Alternatively if you want a higher quality option you could use a file conversion API like Zamzar. You can use it to convert a wide rangeof office formats (and others) into PDF, and you can call from any platform (Windows, Linux, OS X etc).

或者,如果您想要更高质量的选项,您可以使用像Zamzar这样的文件转换 API 。您可以使用它将各种办公格式(和其他格式)转换为 PDF,并且您可以从任何平台(Windows、Linux、OS X 等)调用。

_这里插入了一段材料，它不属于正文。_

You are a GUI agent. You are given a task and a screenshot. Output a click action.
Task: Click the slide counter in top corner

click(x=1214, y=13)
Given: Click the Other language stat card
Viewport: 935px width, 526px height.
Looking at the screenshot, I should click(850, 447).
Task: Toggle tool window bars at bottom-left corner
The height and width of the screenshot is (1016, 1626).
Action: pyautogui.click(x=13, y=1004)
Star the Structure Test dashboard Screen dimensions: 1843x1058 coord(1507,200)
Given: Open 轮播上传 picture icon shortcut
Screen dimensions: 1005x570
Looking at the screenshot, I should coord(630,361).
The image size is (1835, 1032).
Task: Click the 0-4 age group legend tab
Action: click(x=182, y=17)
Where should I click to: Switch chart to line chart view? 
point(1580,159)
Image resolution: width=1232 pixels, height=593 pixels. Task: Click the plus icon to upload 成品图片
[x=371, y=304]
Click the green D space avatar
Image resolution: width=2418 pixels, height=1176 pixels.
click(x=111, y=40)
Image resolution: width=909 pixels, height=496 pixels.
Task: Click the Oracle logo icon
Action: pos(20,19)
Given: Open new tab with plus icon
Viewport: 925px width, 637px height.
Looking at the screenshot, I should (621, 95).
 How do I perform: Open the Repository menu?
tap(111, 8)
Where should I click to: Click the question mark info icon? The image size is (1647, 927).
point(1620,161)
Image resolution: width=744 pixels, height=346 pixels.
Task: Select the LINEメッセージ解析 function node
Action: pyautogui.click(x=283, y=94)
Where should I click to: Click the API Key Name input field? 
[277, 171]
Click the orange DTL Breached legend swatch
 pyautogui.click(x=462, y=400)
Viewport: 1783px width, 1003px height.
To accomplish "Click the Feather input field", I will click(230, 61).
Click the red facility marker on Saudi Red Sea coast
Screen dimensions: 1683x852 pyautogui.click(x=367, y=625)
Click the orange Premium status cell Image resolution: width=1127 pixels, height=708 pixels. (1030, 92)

PHP code to convert a file would look like this:

用于转换文件的 PHP 代码如下所示:

<?php
$endpoint = "https://api.zamzar.com/v1/jobs";
$apiKey = "API_KEY";
$sourceFilePath = "/my.doc"; // Or docx/xls/xlsx etc
$targetFormat = "pdf";

$postData = array(
  "source_file" => $sourceFile,
  "target_format" => $targetFormat
);

$ch = curl_init();
curl_setopt($ch, CURLOPT_URL, $endpoint);
curl_setopt($ch, CURLOPT_CUSTOMREQUEST, 'POST');
curl_setopt($ch, CURLOPT_POSTFIELDS, $postData);
curl_setopt($ch, CURLOPT_SAFE_UPLOAD, false);
curl_setopt($ch, CURLOPT_RETURNTRANSFER, true);
curl_setopt($ch, CURLOPT_USERPWD, $apiKey . ":");
$body = curl_exec($ch);
curl_close($ch);

$response = json_decode($body, true);
print_r($response);
?>

Full disclosure: I'm the lead developer for the Zamzar API.

完全披露:我是 Zamzar API 的首席开发人员。

回答by Marcelo A

Another way to do this, is using directly a parameter on the libreoffice command:

另一种方法是直接使用 libreoffice 命令上的参数:

libreoffice --convert-to pdf /path/to/file.{doc,docx}

回答by A br

The easiest way to do this in my experience is with the Cloudmersive free native PHP library, just call convertDocumentDocxToPdf:

根据我的经验,最简单的方法是使用 Cloudmersive 免费原生 PHP 库,只需调用 convertDocumentDocxToPdf:

<?php
require_once(__DIR__ . '/vendor/autoload.php');

// Configure API key authorization: Apikey
$config = Swagger\Client\Configuration::getDefaultConfiguration()->setApiKey('Apikey', 'YOUR_API_KEY');



$apiInstance = new Swagger\Client\Api\ConvertDocumentApi(


    new GuzzleHttp\Client(),
    $config
);
$input_file = "/path/to/file.txt"; // \SplFileObject | Input file to perform the operation on.

try {
    $result = $apiInstance->convertDocumentDocxToPdf($input_file);
    print_r($result);
} catch (Exception $e) {
    echo 'Exception when calling ConvertDocumentApi->convertDocumentDocxToPdf: ', $e->getMessage(), PHP_EOL;
}
?>

Be sure to replace $input_file with the appropriate file path. You can also configure it to use a byte array if you prefer to do it that way. The result will be the bytes of the converted PDF file.

请务必将 $input_file 替换为适当的文件路径。如果您喜欢这样做,您也可以将其配置为使用字节数组。结果将是转换后的 PDF 文件的字节数。